SOURCE INFORMATION below:

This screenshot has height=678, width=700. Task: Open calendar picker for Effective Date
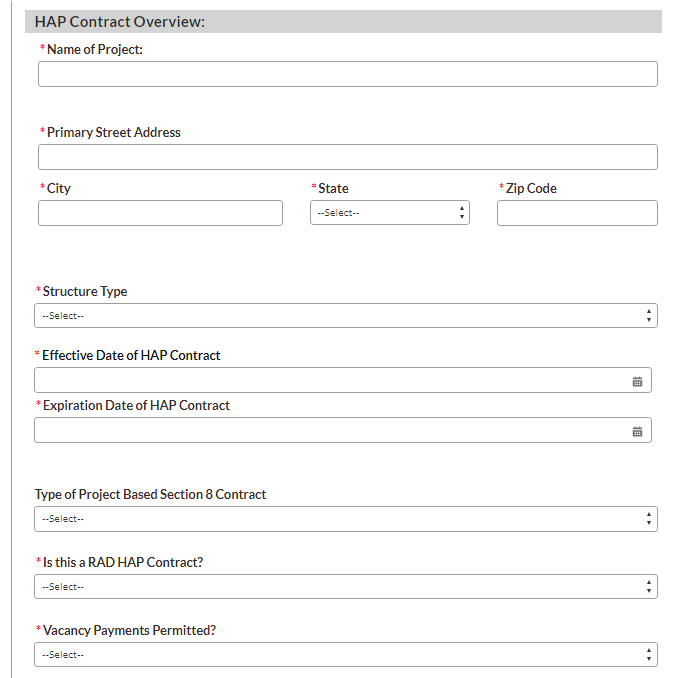(637, 381)
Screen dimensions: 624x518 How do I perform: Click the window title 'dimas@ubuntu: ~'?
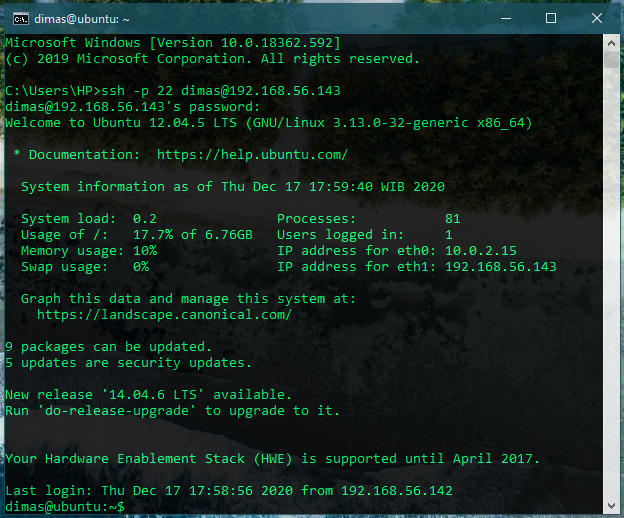coord(82,18)
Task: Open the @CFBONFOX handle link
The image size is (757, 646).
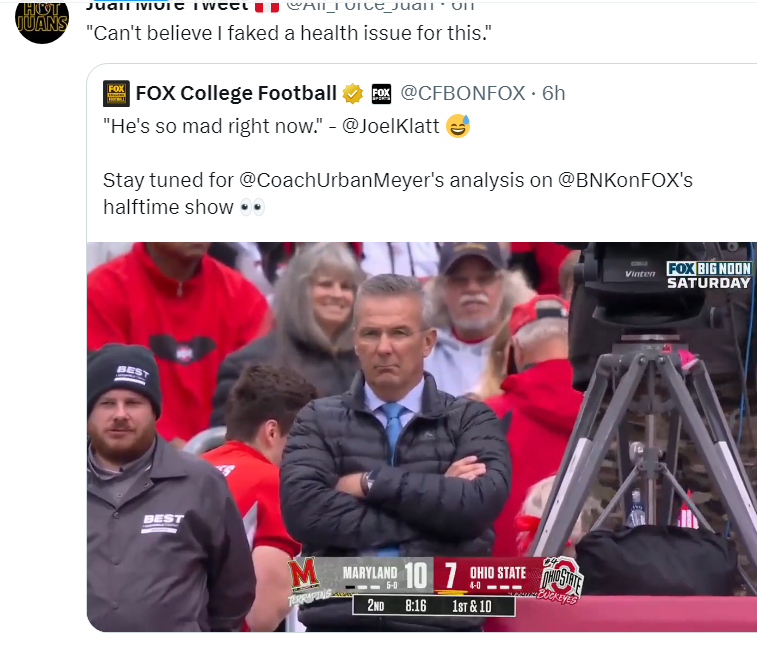Action: pos(463,94)
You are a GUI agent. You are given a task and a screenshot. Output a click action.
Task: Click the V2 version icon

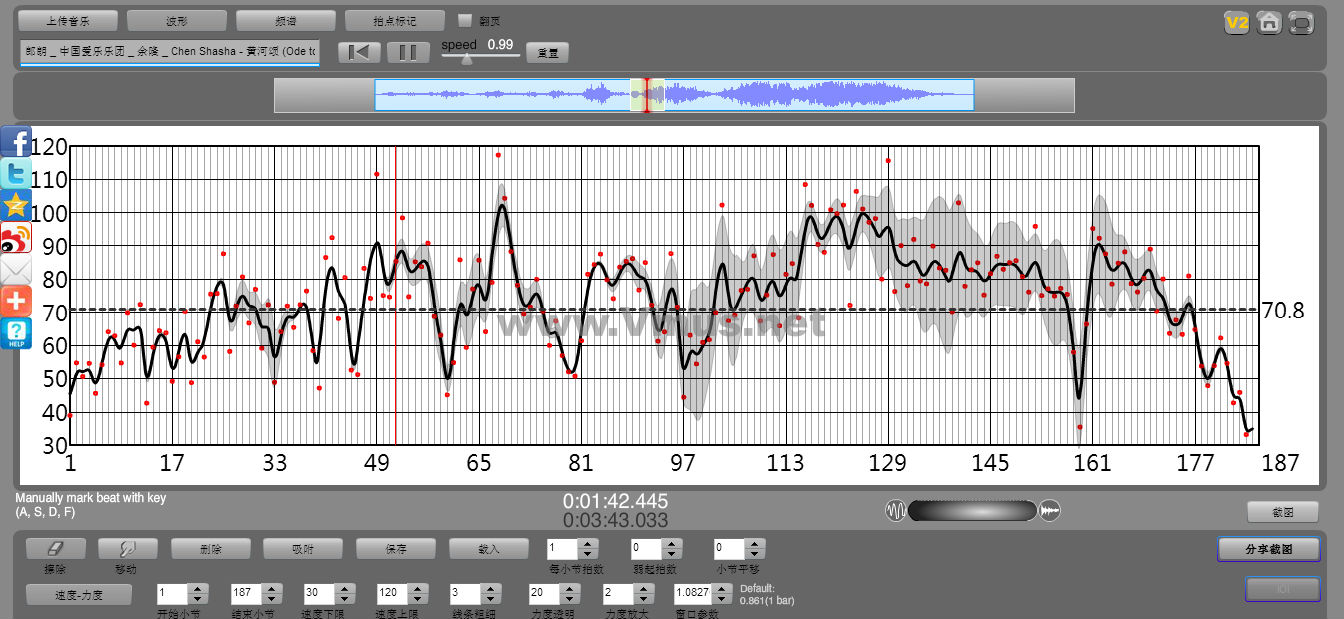[1237, 22]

End of SOURCE INFORMATION.

If the records contain pictures, skip them, and transcribe exactly every line from the one with "Screen dimensions: 624x518" through the last line.

Screen dimensions: 624x518 How do I perform: Click the window title 'dimas@ubuntu: ~'?
coord(82,18)
Task: Open the @CFBONFOX handle link
The image size is (757, 646).
Action: pos(463,94)
You are a GUI agent. You are given a task and a screenshot. Output a click action.
Task: Click the V2 version icon

[1237, 22]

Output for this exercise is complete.